(Dataset entries)
BEGIN

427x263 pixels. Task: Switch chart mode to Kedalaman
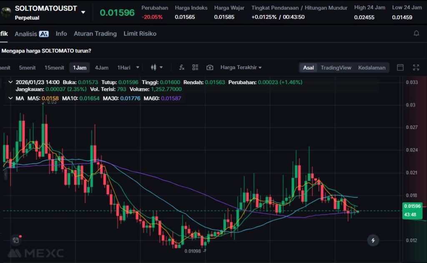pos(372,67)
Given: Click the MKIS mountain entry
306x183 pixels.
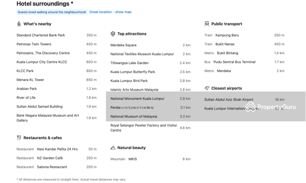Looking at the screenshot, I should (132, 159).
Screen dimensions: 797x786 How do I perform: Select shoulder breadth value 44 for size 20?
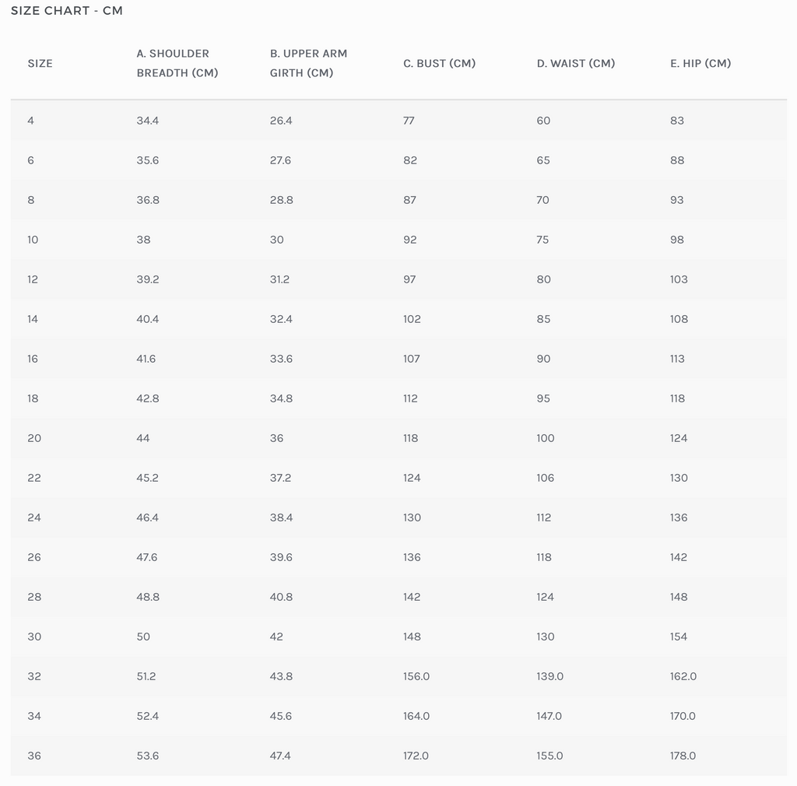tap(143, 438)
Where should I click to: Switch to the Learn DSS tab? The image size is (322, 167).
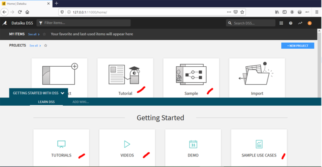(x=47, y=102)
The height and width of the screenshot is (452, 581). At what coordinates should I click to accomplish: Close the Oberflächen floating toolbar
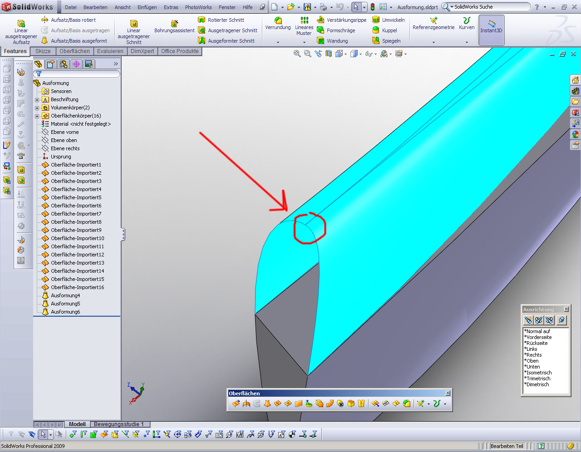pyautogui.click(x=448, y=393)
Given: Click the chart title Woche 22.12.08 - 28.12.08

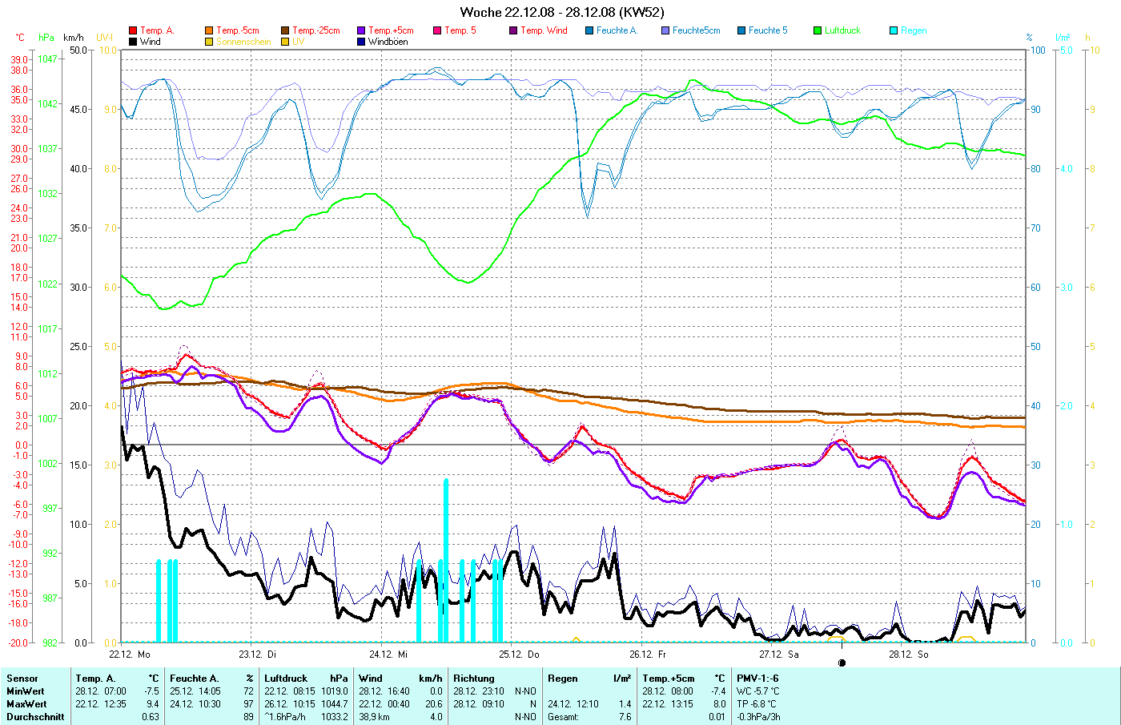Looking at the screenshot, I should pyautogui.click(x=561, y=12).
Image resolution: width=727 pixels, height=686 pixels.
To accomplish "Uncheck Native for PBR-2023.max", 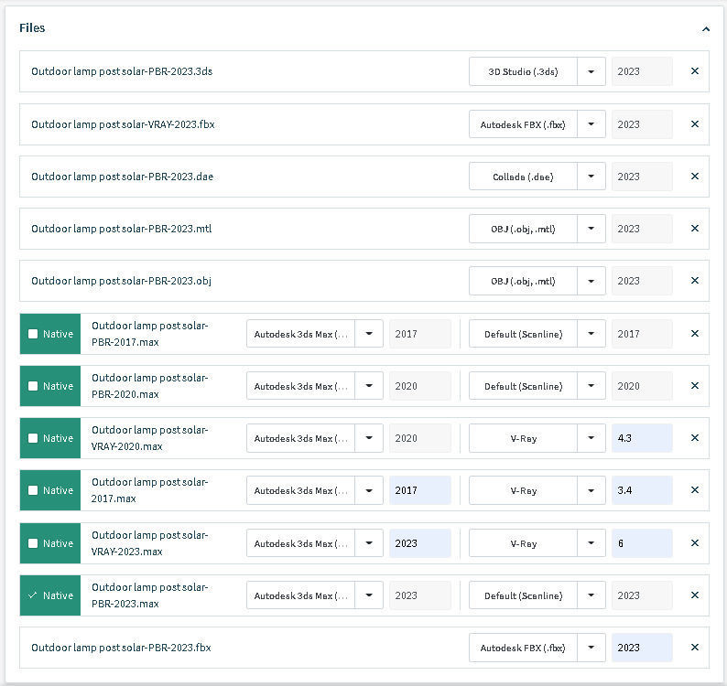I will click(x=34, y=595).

END
BEGIN

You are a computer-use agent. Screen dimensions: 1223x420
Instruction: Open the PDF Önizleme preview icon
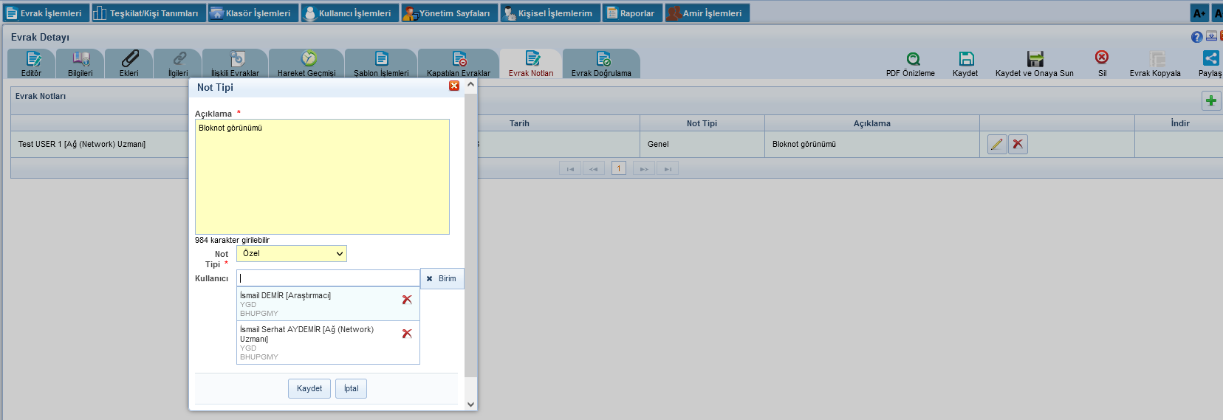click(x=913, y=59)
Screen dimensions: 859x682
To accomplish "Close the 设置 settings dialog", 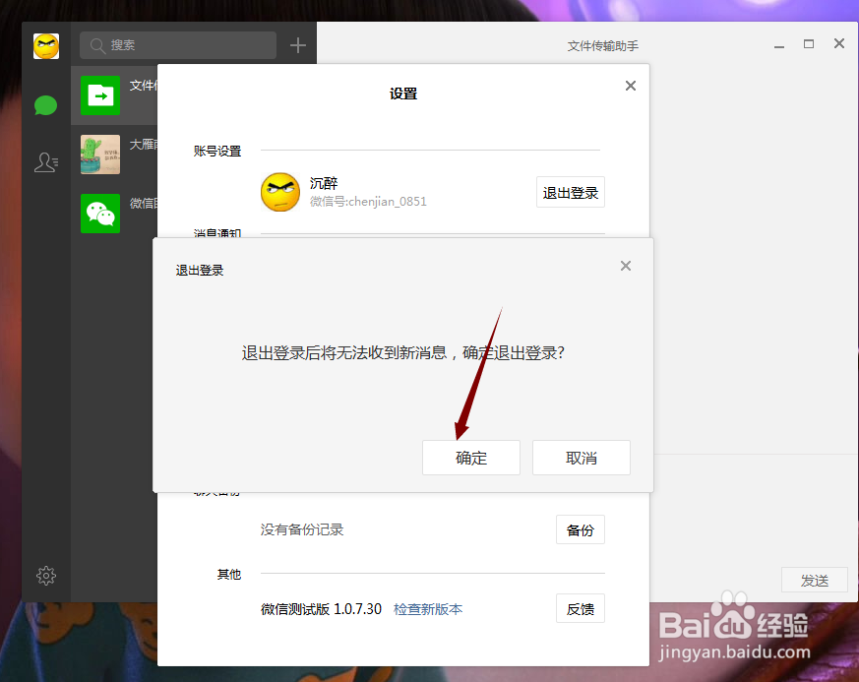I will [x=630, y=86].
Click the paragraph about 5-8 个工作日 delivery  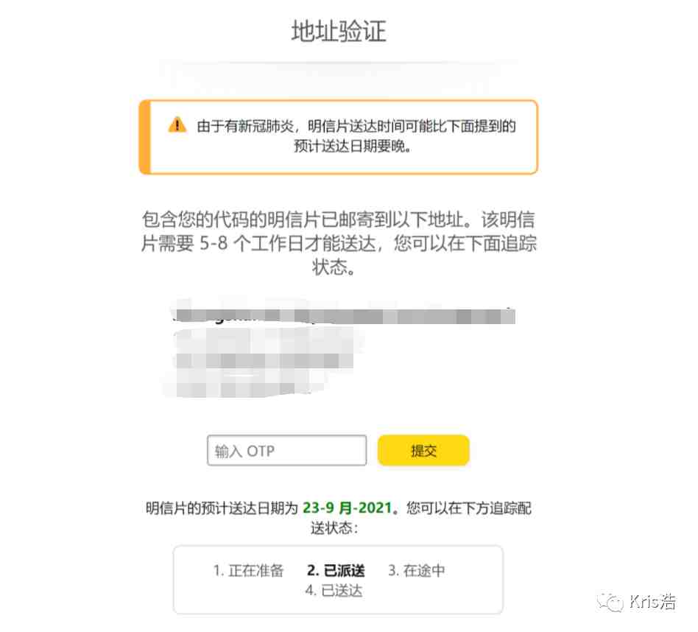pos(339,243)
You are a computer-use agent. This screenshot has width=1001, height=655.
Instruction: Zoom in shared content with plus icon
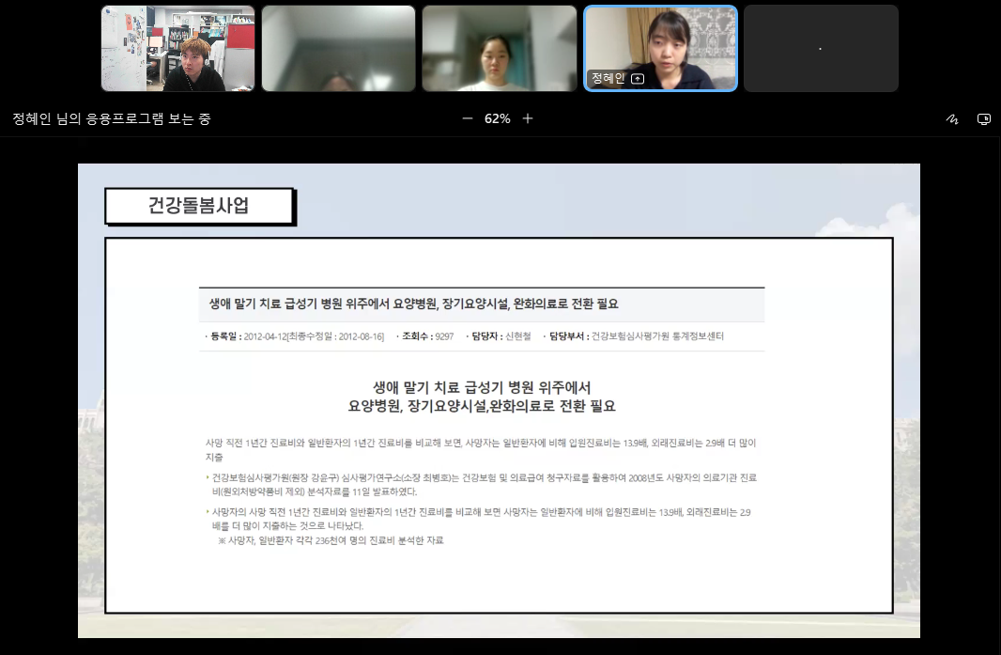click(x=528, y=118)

END

Set apart and copy each line of the records that holds the word "computer".

You are a computer-use agent. Screen dimensions: 1223x420
You are a computer-use agent. This screenshot has width=1001, height=655.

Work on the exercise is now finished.